Blayne Haggart, Associate Professor of Political Science at Brock, co-wrote a piece recently published in The Conversation alongside Natasha Tusikov, Assistant Professor of Criminology at York University, about the regulation of hate speech.
Haggart and Tusikov write:
When it comes to dealing with online hate speech, we’ve ended up in the worst of all possible worlds.
On the one hand, you have social media platforms like Facebook and Twitter that seem extremely reluctant to ban white supremacists and actual neo-Nazis, but enthusiastically enforce their own capricious terms of service to keep adults safe from such harmful things as the female nipple. That is, until something horrific happens, such as the Christchurch massacre, when they decide — after the fact — that some content needed to be banned.

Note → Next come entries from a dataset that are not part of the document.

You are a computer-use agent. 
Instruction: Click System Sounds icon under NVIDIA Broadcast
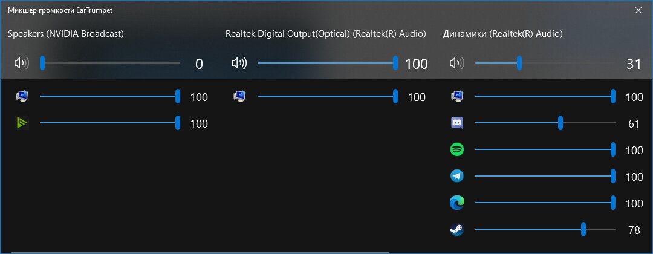(22, 96)
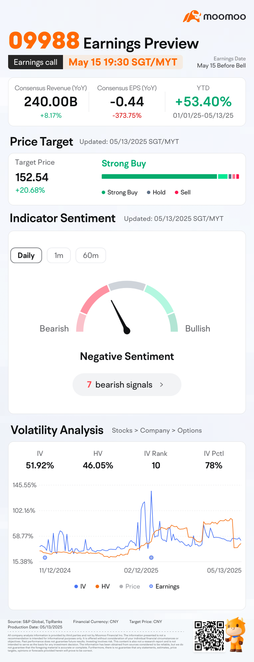Click the moomoo logo icon
This screenshot has width=254, height=662.
click(x=192, y=16)
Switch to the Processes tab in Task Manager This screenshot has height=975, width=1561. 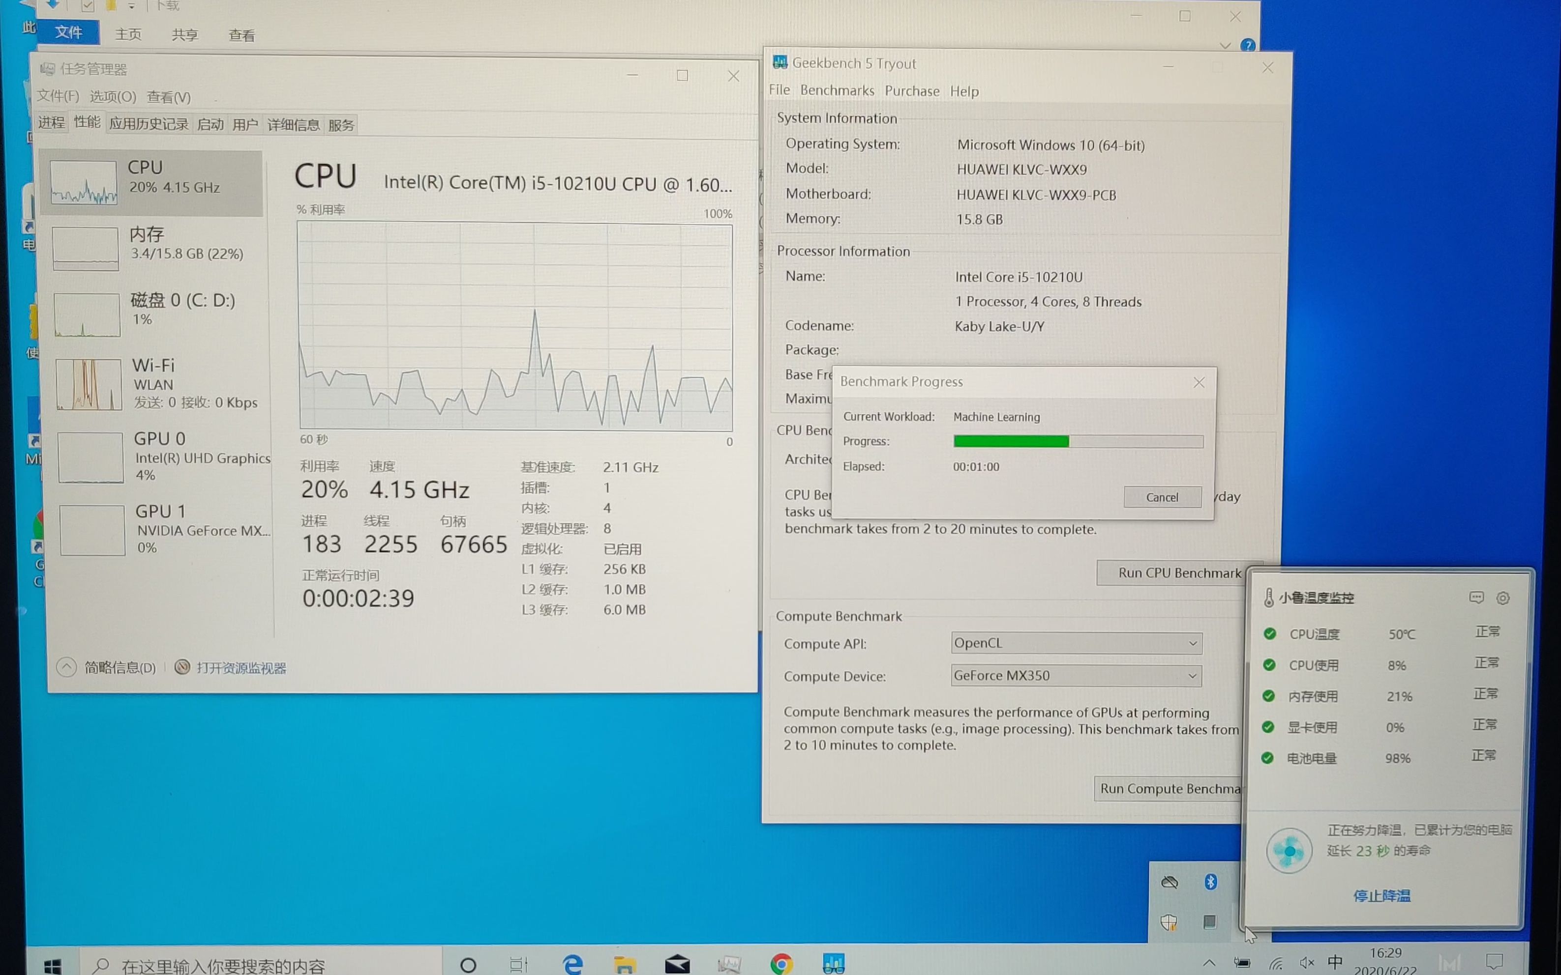51,123
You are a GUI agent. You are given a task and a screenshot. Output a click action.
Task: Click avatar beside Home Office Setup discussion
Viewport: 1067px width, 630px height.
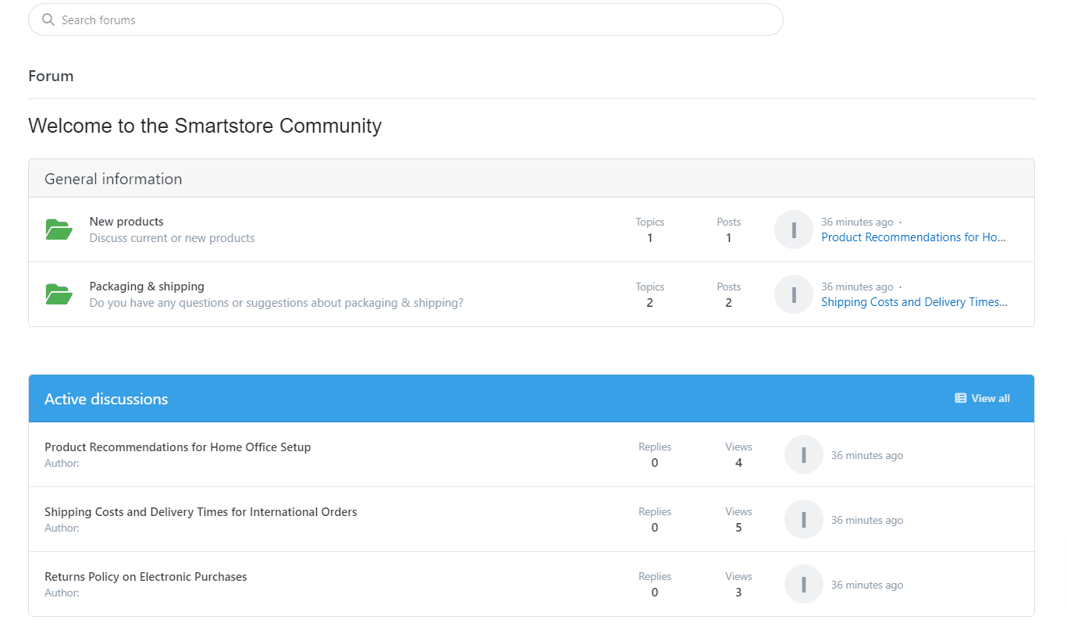click(x=803, y=454)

This very much includes Facebook’s decision this week to ban white nationalist content, a move that critics have demanded for years and that Facebook could have introduced at any time.

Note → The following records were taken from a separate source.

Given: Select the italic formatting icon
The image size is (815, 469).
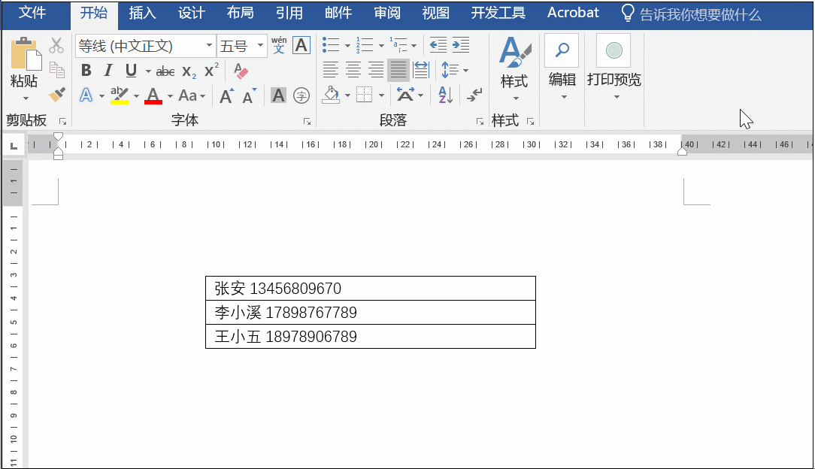Looking at the screenshot, I should (108, 71).
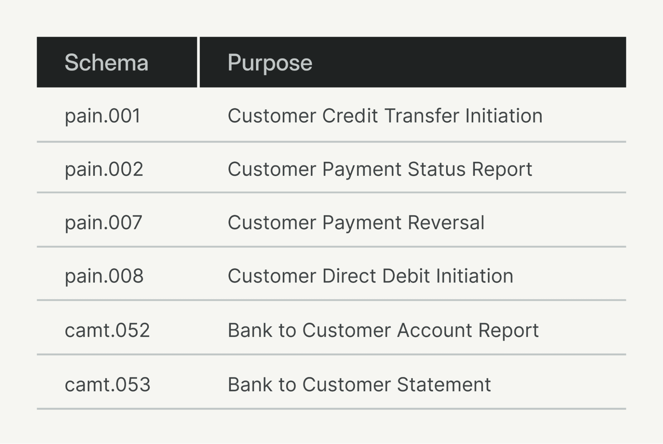Click Bank to Customer Account Report text

point(383,330)
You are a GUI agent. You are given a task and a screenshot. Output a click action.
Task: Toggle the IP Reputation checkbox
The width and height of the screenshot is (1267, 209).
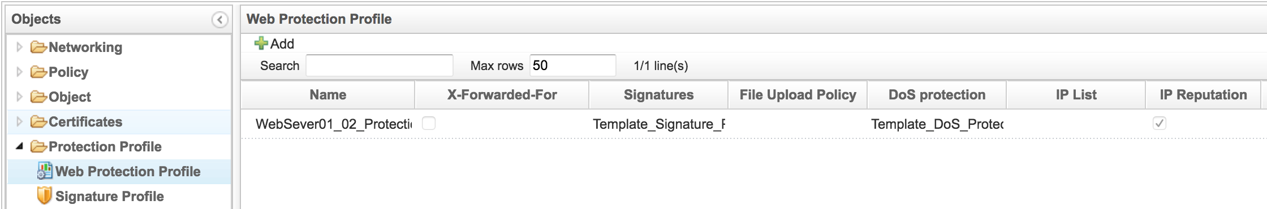click(1160, 123)
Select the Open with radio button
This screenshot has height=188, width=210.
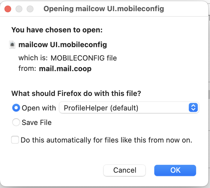[x=16, y=108]
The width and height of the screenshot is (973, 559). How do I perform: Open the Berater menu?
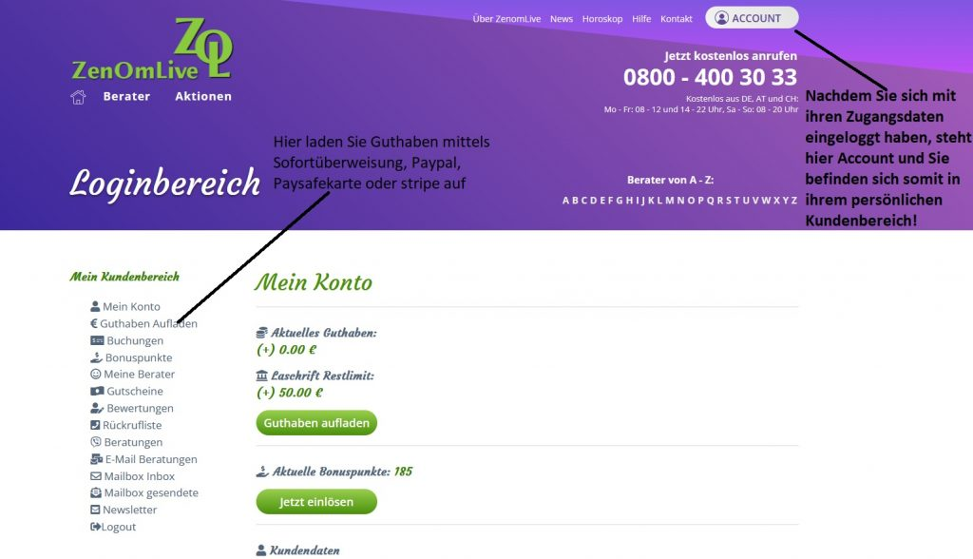pyautogui.click(x=126, y=96)
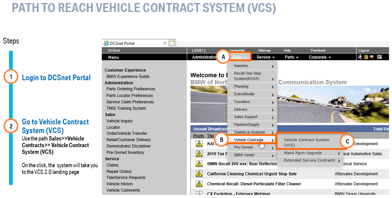
Task: Click the Logout link
Action: pos(364,51)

On the other hand, you have democratic governments (leaving authoritarian countries like China out of the mix) that have become far too comfortable exerting behind-the-scenes pressure on platforms to remove content or withdraw their services in the absence of legislation or formal legal orders.
Whether it’s pressure on companies to withdraw web-hosting and payments services from Wikileaks following the leak of U.S. diplomatic cables in 2010, or the documented influence of the American government to pressure companies like Google into supposedly “industry-driven” trademark enforcement efforts, government regulation of speech is happening, but without any real accountability.